7.3    Verweerder moet het bedrag van € 50,- aan reiskosten binnen vier weken nadat deze beslissing onherroepelijk is geworden, betalen aan klaagster. Klaagster geeft binnen twee weken na de datum van deze beslissing haar rekeningnummer schriftelijk aan verweerder door. 

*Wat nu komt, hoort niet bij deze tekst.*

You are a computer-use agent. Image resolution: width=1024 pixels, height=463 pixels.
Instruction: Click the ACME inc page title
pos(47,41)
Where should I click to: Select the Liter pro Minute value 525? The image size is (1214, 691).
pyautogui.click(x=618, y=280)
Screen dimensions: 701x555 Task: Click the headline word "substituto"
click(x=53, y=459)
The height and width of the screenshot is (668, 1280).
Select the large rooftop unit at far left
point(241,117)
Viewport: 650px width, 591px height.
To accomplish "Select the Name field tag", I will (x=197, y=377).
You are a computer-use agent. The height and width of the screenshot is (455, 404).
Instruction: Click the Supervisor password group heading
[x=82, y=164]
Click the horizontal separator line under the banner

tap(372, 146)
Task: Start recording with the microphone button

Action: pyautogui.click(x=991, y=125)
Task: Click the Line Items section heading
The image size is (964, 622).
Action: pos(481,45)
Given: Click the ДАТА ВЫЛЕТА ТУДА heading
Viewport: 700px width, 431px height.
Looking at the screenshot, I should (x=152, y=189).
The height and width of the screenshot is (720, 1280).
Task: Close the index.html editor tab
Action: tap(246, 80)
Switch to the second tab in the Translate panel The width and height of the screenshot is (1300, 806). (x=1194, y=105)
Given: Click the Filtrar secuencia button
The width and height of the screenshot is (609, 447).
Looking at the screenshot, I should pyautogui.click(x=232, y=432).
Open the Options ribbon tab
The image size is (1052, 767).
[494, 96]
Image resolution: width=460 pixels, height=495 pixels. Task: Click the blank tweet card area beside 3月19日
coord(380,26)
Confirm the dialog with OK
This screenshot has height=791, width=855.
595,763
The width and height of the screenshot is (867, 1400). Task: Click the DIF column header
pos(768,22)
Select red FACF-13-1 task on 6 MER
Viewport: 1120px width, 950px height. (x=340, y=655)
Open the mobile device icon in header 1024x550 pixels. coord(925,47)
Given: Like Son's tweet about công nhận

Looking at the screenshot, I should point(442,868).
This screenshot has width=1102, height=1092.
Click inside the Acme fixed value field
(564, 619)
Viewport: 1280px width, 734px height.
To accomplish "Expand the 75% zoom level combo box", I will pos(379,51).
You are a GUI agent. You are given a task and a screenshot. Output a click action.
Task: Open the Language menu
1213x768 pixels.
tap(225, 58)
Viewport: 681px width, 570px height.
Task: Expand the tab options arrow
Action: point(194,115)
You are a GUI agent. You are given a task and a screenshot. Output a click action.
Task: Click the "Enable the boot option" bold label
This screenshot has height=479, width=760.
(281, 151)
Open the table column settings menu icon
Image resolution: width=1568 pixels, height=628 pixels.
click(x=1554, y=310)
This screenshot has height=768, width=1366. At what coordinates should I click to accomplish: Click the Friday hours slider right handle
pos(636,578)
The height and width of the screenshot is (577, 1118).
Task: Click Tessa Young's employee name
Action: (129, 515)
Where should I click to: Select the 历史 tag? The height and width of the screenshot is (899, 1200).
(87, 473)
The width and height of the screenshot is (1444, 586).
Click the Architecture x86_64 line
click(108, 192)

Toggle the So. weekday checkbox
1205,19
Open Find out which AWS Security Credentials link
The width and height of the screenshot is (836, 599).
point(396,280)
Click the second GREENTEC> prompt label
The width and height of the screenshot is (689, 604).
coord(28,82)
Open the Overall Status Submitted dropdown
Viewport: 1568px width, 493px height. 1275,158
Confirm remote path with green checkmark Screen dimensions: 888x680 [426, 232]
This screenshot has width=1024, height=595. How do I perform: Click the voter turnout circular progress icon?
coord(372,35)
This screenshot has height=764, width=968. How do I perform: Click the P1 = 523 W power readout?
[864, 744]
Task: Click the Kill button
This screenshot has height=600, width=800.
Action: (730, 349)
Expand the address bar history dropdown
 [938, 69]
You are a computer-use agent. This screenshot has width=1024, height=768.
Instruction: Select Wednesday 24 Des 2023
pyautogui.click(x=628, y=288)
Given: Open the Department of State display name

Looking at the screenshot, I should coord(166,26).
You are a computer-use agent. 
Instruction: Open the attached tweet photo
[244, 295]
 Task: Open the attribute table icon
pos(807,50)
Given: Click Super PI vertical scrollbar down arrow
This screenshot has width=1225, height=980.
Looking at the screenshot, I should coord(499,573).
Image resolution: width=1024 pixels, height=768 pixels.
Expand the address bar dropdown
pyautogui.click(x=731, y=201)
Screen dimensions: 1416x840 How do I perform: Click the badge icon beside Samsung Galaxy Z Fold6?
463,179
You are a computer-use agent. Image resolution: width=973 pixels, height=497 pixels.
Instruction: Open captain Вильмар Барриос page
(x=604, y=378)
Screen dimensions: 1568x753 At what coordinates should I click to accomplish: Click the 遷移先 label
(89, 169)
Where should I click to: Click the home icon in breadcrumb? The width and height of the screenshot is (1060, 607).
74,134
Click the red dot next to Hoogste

7.4    Verweerder moet het bedrag van € 1.250,- (het totaal van de in 7.2 onder b en c genoemde kosten) binnen vier weken nadat deze beslissing onherroepelijk is geworden, overmaken naar rekeningnummer lBAN: NL85 lNGB 0000 079000, BIC: INGBNL2A, Nederlandse Orde van Advocaten, Den Haag, onder vermelding van “kostenveroordeling raad van discipline" en het zaaknummer.

BESLISSING
De raad van discipline:
-    verklaart de klacht gegrond;
-    legt aan verweerder de maatregel van waarschuwing op;
-    veroordeelt verweerder tot betaling van het griffierecht van € 50,- aan klaagster;
-    veroordeelt verweerder tot betaling van de reiskosten van € 50,- aan klaagster, op de manier en binnen de termijn als hiervóór bepaald in 7.3; 
-    veroordeelt verweerder tot betaling van de proceskosten van € 1.250,- aan de Nederlandse Orde van Advocaten, op de manier en binnen de termijn als hiervóór bepaald in 7.4.

Aldus beslist door mr. E.J. van der Molen, voorzitter, mrs. K.C. van Hoogmoed en P.J. Mijnssen, leden, bijgestaan door mr. P.J. van Vliet, als griffier en uitgesproken in het openbaar op 6 november 2023.